After high school, he spent a year playing for the Belle Tire Hockey Club, a Tier I elite league squad in Detroit, competing against teams from around the country.

From there, it was on to SUNY Geneseo, where he earned his bachelor of science degree in biology in 2017. While at Geneseo, he began contemplating medical school. 

“I came into medical school thinking about a primary care sports medicine career,” says Hawayek, a 2021 inductee into UB's chapter of the national medical honor society Alpha Omega Alpha. “I had personal experience with it from injuries playing hockey.”

He had shadowed as an undergraduate and enjoyed it. Upon entering the Jacobs School, he was encouraged to shadow in orthopaedics.

“As soon as I started shadowing, I knew that was 100 percent what I wanted to do. Orthopaedics ties in much of what I like about primary care sports medicine, but it also has the operating room aspect to it,” says Hawayek, who matched to the orthopaedic residency program at UB. “I really love that setting and working with my hands every day.”

“Something else I love about orthopaedics is that you have this immediate tangible effect on the quality of life of the patients you treat. They are very thankful, and it’s amazing to see what a positive effect you can have on their life right away,” he adds.

He knows the possibilities are varied in his chosen field.

“With orthopaedics, all the subspecialties are so diverse. You can do sports medicine, but you can also do trauma,” Hawayek says. “Patients come to you with really acute injuries and you get to help them. The various subspecialties that orthopaedics has to offer and the diversity of the patient population you get to help is something that definitely drew me to it.”

“Regardless of which subspecialty I go into, I definitely want to stay in a setting where I’m able to work with residents. Staying in academics is something that’s really important to me,” he adds.

Hawayek knows he picked the right specialty, the right medical school, and the right city.

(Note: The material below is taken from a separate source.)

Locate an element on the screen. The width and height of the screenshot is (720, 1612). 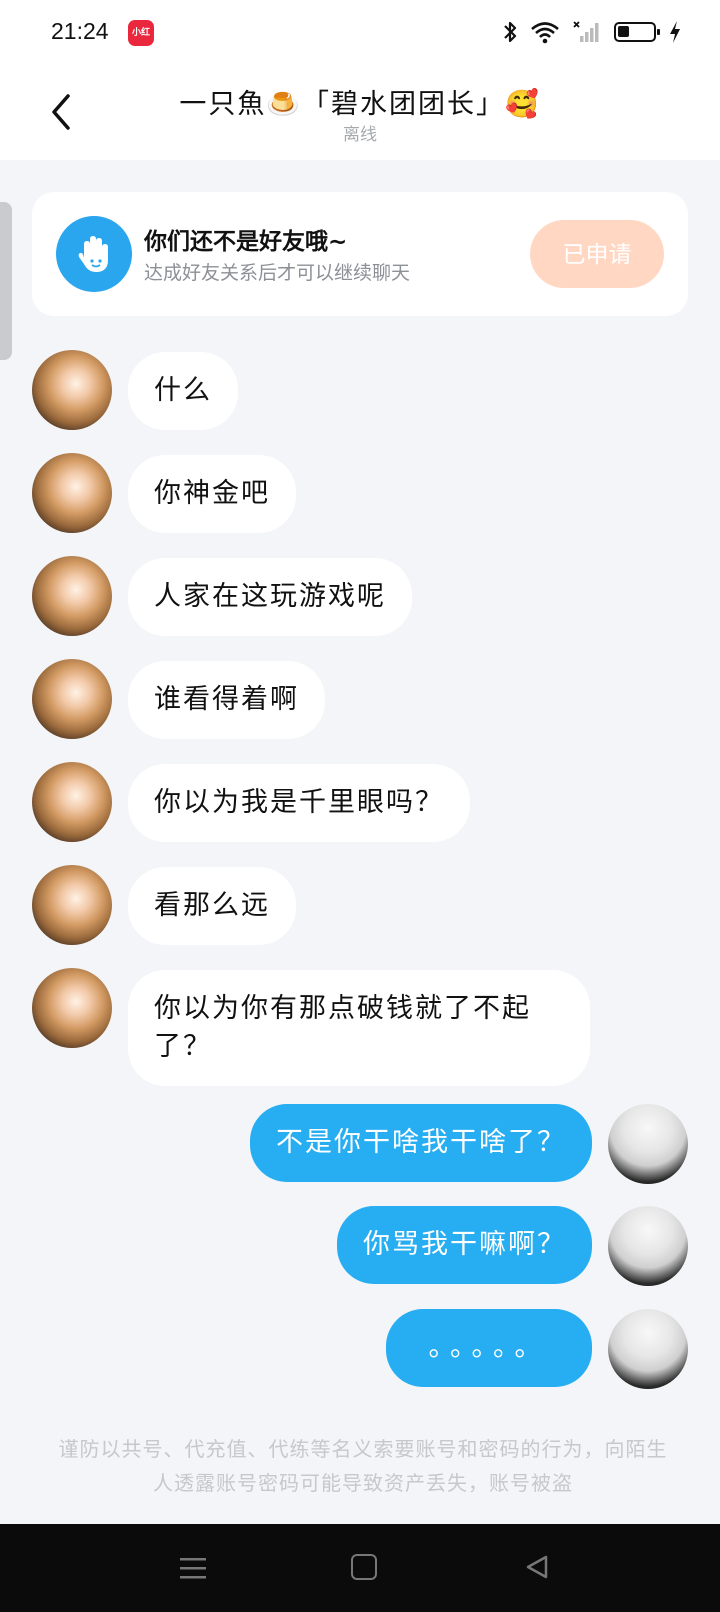
my-message-bubble: 你骂我干嘛啊？ is located at coordinates (464, 1245).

“It’s been awesome. I was extremely excited to be able to come back for medical school in Buffalo. Buffalo has changed a lot from even when I was in high school. It’s great to see the renaissance the city is going through,” Hawayek says. “It’s also nice to be able to start giving back and serving the patient population where I grew up and in a place that’s really close to my heart. I don’t think if I had the option to go back and do it again, that I’d choose any differently.”